Document passage =
# # # # #

- Church: Evesham Abbey
- Appointed: 1190
- Term ended: 1213
- Predecessor: Adam de Senlis
- Successor: Randulf

Orders
- Consecration: 1190

Personal details
- Died: between 1223 and 1225
- Buried: Penwortham Priory

= Roger Norreis =

13th-century Anglo-Norman abbot

Roger Norreis (Note: Sometimes known as Roger Norreys or Roger Norris.) (died between 1223 and 1225) was Abbot of Evesham in England. He was a controversial figure, installed in several offices against opposition. In his appointment to Evesham, he was accused of immoral behaviour and failing to follow monastic rules. In 1202, Norreis became embroiled in a dispute with his monks and his episcopal superior, the Bishop of Worcester; litigation and argumentation lasted until his deposition in 1213. He was then appointed prior of a subsidiary monastic house of Evesham, but was deposed within months, then re-appointed to the office five years later.

Norreis has been described by modern historians as being unsuited for the religious positions to which he was appointed and by one of being completely unsuitable to hold any kind of spiritual role. Nevertheless, even his most severe contemporary critic, Thomas of Marlborough, one of his own monks at Evesham, conceded that Norreis was energetic, entertaining, and enterprising; during his time as abbot of Evesham Abbey, he managed to complete the crossing tower of the monastic church.

Norreis died between 1223 and 1225.

==Background and early career==

Norreis was a native of northern England and his family was probably of Norse origin. (Note: He was occasionally referred to as "from the North".) He was a monk at Christ Church Priory, the cathedral chapter of Canterbury Cathedral; when he became a monk is unknown. In 1187, he was appointed treasurer of the priory, and in that role was sent by the cathedral chapter to King Henry II of England to plead their case against Baldwin of Forde, the Archbishop of Canterbury. The archbishop and his monks were in dispute over Baldwin's plan to found a collegiate church at Hackington in honour of Thomas Becket which most of the monks opposed because they feared it would diminish the prestige of their priory.

# # # # #

Dataset extract =
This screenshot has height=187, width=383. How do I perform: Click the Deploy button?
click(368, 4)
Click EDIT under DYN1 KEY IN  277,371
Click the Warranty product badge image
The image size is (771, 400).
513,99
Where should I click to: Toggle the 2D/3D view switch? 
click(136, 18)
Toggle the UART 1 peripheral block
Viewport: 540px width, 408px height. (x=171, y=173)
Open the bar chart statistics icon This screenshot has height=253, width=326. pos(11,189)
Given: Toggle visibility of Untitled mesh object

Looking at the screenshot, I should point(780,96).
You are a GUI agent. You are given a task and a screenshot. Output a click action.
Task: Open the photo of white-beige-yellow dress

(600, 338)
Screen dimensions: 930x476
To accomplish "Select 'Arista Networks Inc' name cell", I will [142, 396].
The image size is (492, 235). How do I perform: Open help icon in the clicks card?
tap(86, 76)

# # # # #

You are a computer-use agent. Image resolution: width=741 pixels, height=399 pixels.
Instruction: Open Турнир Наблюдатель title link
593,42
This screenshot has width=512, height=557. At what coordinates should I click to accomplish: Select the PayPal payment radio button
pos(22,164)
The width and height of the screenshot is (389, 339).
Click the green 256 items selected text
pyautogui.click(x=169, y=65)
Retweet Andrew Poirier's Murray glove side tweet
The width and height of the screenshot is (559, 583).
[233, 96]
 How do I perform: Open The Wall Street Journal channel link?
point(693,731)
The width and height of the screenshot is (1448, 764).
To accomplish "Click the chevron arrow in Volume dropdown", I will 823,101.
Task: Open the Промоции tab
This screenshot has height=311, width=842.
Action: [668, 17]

# # # # #

Directions =
(a) Answer these questions using the passage on Roger Norreis:
(i) Where was Norreis buried?
(ii) What part of the monastic church did he complete while abbot of Evesham?
(iii) To what office at Christ Church Priory was he appointed in 1187?
(b) Extend the biography of Roger Norreis, continuing from its final sentence.
The records were gathered from a separate source and have no connection to the passage on Roger Norreis.

Answers to the tasks =
(a)
(i) Penwortham Priory
(ii) The crossing tower
(iii) Treasurer of the priory

(b)
Once Norreis reached the king, he was converted to Baldwin's side, perhaps because of the latter's appointment of Norreis as the cellarer of Christ Church while the pair were at the king's court. The monks resisted this appointment, and in September they appealed to the papacy, arguing that the appointment was against the Benedictine Rule. They also captured and held Norreis in custody, telling anyone who enquired after him that he was sick. Norreis escaped in early 1188 by travelling through the sewer and fled to the safety of the archbishop, who was then at Otford. In a mocking reference to his escape route, Norreis was occasionally known as Roger Cloacarius or "Roger the Drain-Cleaner". (Note: The monks also punned on his escape, stating that "Roger Norreis, who, since he was not necessary to us, exited, filthy, by the sewer", playing on the Latin word for sewer, necessaria.) Baldwin then tried to have Norreis installed as prior at Christ Church's dependent priory of St Martin's, Dover, but the appointment was never confirmed.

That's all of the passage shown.